Collected data

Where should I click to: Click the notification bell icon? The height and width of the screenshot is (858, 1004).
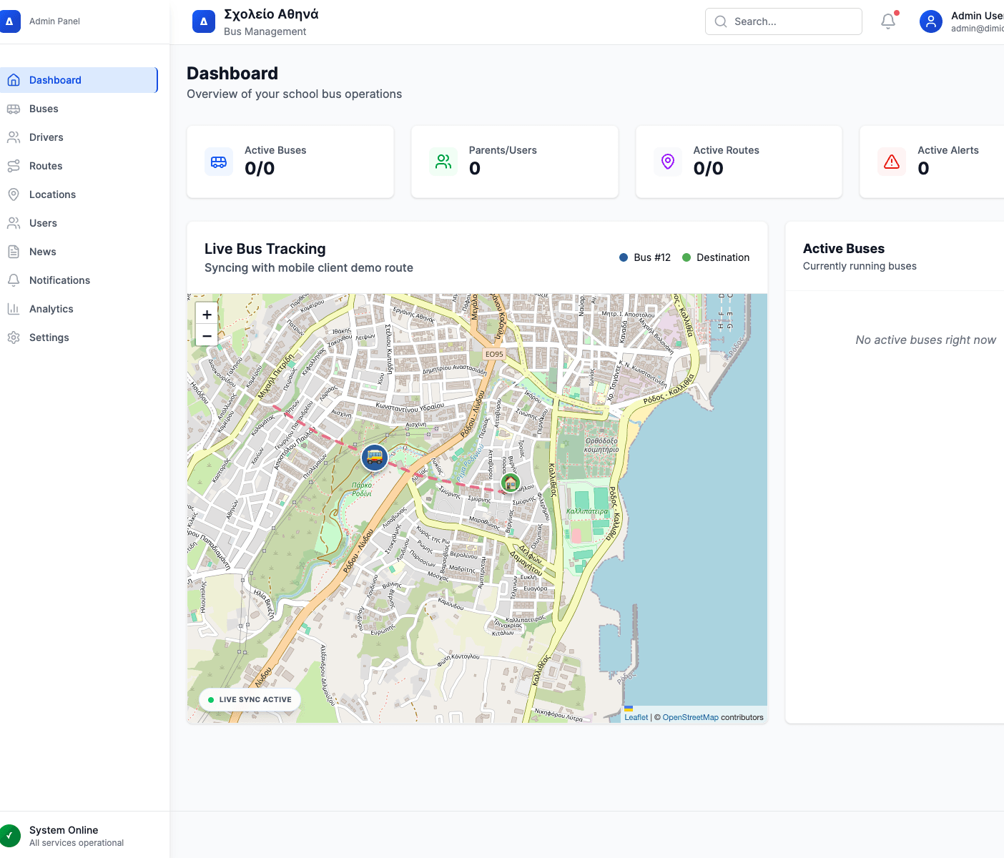887,21
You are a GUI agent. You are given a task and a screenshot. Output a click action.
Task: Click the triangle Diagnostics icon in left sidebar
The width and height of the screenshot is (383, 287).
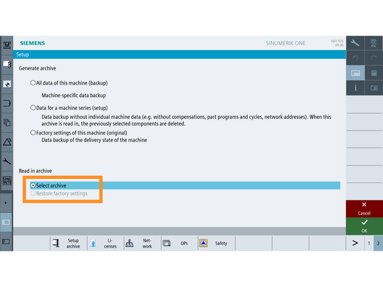(x=7, y=142)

Task objective:
Copy every line of the records exactly as it is written, but not the pictures.

Written answer:
Where should I click to: Click the notification bell icon? The height and width of the screenshot is (858, 1004).
887,21
You are a GUI agent. You are given a task and a screenshot. Output a click action.
Task: Click the triangle Diagnostics icon in left sidebar
The width and height of the screenshot is (383, 287).
(x=7, y=142)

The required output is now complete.